For those of you old enough to remember, the 1980s and early 1990s was a bad period for IBM, especially the late 1980s and early 1990s. With the advent of smaller computers from DEC, Sun, and others, there was a paradigm shift that IBM was not ready for. Their revenue plunged and the stock followed, of course.

The anchor at that time was their mainframe business, and that business was in serious trouble. In the 1980s IBM had tried to embrace supercomputing by adding vector processors to their mainframe design and it failed miserably. IBM made lots of bad moves with lots of money spent and little to nothing to show for it.

Fast forward to 2014 and they are in a similar business situation for, in my opinion, exactly the same reasons. IBM seems to have lost an understanding of market dynamics. They have sold off the basic infrastructure technologies from disk drives to chips because they were not profitable enough, no different than the steel industry, sticking to the high profit parts of their business in the 1960-1980s – and look where that got them.

There have been many books writing about that poor set of decisions. IBM followed the same path with the same results. Honestly we have seen this in our industry decade after decade and ours is not the only industry to follow this path.

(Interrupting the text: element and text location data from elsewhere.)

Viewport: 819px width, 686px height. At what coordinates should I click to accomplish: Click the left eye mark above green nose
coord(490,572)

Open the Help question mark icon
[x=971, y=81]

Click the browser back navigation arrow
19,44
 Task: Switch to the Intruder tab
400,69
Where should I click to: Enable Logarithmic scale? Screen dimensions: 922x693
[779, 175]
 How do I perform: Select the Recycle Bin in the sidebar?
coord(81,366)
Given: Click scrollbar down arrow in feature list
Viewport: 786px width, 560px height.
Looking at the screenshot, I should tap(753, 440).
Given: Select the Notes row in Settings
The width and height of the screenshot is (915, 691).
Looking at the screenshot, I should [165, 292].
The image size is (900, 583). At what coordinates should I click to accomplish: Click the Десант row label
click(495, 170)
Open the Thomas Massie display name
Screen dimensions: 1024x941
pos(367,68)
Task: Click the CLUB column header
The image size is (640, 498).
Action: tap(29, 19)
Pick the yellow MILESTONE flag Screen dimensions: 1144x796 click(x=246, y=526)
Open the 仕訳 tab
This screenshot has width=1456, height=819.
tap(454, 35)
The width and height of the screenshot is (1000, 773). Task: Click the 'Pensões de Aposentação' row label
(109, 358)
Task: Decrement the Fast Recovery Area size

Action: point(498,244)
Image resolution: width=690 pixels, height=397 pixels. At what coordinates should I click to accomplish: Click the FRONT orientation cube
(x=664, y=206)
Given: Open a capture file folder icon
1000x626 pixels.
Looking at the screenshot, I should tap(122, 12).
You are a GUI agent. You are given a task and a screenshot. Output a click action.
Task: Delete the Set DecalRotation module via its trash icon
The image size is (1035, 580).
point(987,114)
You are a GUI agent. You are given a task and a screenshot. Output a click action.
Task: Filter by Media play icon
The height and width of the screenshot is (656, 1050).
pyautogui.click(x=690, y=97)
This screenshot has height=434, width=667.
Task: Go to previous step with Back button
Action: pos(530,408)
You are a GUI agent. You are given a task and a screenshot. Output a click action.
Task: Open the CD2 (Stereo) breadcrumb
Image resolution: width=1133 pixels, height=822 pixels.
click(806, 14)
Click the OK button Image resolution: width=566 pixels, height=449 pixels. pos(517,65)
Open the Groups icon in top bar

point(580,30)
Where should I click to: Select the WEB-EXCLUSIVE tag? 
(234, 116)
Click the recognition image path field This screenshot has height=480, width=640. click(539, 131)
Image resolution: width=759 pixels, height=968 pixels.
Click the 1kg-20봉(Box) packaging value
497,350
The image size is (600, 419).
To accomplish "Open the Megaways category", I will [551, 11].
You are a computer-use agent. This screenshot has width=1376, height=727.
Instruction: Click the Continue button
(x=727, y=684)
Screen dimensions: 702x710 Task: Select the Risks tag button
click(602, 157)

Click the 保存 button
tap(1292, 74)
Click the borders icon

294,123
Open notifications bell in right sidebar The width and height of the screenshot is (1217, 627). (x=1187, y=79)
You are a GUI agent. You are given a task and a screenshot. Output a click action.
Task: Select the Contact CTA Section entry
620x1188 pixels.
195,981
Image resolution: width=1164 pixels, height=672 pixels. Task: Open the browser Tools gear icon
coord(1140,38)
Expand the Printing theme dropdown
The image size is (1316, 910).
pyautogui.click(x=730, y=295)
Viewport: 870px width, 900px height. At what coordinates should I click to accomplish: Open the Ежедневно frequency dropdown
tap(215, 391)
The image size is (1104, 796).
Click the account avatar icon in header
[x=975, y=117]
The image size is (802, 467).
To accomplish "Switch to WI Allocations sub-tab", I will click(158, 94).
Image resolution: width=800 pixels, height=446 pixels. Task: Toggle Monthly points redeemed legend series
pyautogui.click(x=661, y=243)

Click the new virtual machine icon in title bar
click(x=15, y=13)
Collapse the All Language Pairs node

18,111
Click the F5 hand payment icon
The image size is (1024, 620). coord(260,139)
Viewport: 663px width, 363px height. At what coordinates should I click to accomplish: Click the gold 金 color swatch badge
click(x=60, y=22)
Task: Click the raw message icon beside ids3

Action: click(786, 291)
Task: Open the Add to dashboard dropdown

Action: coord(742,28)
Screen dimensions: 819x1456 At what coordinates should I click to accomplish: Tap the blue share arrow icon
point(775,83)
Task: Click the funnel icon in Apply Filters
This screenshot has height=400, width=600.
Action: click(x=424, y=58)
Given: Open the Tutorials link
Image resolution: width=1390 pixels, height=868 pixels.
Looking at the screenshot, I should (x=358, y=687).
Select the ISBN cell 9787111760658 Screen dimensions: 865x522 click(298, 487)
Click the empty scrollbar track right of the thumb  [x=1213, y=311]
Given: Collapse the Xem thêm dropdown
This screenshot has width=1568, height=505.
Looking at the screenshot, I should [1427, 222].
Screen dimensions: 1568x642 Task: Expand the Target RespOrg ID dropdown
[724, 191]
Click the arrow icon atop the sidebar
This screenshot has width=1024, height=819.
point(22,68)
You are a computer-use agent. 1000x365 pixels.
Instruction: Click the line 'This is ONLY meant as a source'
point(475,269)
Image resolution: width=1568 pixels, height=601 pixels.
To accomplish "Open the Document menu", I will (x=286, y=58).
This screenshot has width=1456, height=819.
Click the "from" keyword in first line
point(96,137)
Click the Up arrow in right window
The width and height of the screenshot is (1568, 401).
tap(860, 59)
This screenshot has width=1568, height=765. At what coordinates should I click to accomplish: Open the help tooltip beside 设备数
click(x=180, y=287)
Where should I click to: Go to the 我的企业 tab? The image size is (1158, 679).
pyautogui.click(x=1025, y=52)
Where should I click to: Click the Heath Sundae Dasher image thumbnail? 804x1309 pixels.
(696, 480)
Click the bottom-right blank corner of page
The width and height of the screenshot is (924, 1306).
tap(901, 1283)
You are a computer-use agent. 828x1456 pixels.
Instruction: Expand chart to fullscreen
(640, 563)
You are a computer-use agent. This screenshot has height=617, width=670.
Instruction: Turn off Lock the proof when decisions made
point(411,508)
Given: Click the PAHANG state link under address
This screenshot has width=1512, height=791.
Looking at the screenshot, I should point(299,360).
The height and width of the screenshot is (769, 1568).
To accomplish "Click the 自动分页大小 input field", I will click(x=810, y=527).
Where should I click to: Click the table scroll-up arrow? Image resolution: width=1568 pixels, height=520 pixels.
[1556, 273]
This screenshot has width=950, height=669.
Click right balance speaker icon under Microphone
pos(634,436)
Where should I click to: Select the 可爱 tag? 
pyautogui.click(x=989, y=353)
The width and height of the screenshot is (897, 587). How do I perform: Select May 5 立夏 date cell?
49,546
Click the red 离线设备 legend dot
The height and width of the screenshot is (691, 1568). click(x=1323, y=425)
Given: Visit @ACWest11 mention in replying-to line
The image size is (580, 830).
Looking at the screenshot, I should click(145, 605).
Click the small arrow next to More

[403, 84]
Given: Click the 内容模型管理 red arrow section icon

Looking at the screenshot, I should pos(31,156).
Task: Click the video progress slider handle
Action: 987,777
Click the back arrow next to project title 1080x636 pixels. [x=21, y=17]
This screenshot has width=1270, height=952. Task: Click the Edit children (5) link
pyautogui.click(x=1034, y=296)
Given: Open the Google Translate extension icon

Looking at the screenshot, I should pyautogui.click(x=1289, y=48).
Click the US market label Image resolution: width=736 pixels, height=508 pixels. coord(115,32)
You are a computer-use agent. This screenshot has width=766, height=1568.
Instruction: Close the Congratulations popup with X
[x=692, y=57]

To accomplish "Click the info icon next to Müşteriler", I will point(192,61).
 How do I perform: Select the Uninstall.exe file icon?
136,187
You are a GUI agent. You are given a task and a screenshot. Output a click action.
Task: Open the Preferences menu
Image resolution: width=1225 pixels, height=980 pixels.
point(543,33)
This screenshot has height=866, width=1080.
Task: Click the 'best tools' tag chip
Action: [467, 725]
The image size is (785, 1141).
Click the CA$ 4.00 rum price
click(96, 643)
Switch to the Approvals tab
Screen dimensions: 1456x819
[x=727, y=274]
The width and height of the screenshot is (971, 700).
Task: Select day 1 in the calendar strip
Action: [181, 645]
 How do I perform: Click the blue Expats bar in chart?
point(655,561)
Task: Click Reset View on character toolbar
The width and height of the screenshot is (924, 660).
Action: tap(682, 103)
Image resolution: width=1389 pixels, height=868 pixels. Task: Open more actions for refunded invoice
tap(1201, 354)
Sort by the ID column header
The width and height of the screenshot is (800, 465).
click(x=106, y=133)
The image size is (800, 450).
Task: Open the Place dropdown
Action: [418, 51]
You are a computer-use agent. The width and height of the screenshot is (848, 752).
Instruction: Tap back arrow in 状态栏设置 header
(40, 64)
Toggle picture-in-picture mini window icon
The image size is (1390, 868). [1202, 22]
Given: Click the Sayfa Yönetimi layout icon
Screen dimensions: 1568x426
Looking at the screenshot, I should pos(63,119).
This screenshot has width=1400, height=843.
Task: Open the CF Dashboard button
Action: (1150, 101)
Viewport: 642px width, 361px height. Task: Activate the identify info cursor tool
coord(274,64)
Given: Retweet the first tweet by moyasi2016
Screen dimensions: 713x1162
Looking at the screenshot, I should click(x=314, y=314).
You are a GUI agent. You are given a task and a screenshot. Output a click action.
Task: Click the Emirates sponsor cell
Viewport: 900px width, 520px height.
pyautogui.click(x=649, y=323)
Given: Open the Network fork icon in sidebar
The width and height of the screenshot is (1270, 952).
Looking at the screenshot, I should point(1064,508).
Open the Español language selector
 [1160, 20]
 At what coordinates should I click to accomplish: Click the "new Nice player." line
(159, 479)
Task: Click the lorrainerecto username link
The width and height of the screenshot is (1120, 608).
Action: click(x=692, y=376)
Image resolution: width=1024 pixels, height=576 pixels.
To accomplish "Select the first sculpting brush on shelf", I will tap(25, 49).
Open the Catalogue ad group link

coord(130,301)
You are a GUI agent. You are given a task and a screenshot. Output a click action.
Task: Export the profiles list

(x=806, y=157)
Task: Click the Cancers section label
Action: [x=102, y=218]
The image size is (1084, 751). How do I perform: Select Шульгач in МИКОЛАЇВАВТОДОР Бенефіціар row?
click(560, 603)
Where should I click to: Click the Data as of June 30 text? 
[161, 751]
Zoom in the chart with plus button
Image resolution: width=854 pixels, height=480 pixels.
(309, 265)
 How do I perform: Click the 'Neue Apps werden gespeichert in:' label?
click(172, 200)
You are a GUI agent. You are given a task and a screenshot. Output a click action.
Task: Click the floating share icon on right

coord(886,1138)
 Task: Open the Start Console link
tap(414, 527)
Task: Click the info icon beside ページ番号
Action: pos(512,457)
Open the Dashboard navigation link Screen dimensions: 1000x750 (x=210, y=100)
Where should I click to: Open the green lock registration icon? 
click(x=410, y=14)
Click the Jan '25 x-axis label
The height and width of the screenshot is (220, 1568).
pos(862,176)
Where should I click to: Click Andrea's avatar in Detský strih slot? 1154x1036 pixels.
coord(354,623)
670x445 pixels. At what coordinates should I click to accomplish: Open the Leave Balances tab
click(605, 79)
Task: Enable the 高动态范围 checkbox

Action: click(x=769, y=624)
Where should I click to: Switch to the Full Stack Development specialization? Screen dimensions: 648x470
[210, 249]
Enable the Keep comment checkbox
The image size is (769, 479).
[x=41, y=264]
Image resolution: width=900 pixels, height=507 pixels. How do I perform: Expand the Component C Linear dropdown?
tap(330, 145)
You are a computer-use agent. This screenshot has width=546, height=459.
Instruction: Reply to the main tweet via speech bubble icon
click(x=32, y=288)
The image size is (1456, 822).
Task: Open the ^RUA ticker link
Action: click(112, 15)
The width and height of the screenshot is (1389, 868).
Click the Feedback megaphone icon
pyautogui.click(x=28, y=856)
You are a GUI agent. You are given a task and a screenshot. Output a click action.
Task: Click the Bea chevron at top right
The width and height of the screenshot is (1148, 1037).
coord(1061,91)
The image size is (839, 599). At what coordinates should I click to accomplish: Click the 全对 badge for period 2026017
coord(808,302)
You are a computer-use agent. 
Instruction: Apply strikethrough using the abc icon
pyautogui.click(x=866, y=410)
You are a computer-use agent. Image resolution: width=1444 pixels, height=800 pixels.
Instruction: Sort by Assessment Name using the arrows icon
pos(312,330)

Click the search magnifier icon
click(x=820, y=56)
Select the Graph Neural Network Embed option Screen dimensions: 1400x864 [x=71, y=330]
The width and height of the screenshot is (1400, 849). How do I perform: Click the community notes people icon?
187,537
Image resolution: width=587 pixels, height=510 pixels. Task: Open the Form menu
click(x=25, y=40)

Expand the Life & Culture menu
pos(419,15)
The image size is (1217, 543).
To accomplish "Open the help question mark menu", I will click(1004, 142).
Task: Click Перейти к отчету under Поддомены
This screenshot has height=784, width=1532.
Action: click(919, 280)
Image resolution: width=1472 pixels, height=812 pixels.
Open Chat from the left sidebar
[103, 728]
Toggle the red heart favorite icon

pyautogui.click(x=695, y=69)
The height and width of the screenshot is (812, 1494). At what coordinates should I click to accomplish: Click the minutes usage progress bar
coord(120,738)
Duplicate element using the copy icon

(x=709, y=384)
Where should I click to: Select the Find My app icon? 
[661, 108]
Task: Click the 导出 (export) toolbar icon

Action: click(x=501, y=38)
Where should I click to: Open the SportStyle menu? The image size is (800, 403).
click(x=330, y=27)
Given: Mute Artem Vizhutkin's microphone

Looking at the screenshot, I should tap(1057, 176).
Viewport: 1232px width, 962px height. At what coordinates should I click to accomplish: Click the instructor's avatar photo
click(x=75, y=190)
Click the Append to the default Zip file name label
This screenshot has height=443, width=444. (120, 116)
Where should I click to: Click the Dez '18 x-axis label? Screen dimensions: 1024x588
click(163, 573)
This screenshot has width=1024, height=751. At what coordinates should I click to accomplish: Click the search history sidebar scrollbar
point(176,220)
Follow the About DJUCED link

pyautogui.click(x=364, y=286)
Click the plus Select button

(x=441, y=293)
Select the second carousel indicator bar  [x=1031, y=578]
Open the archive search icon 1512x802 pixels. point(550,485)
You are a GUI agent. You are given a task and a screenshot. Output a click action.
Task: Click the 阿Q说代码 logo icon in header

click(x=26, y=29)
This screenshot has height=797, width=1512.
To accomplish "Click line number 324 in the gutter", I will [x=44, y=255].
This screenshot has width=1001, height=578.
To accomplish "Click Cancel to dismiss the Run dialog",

So what happens, in my opinion? In 1993 the IBM board finally got a clue and picked a visionary leader and clearly an amazing manger, Louis Gerstner, Jr. IBM is in the same position, about to become marginalized in the industry. Funny that Mr. Gerstner left the CEO position in March of 2002 and IBM sold the disk drive division to Hitachi in December of the same year, or is it sad? IBM in my opinion has one shot to get a CEO with the same qualities for our period for, without it, their future in my opinion, is pretty bleak.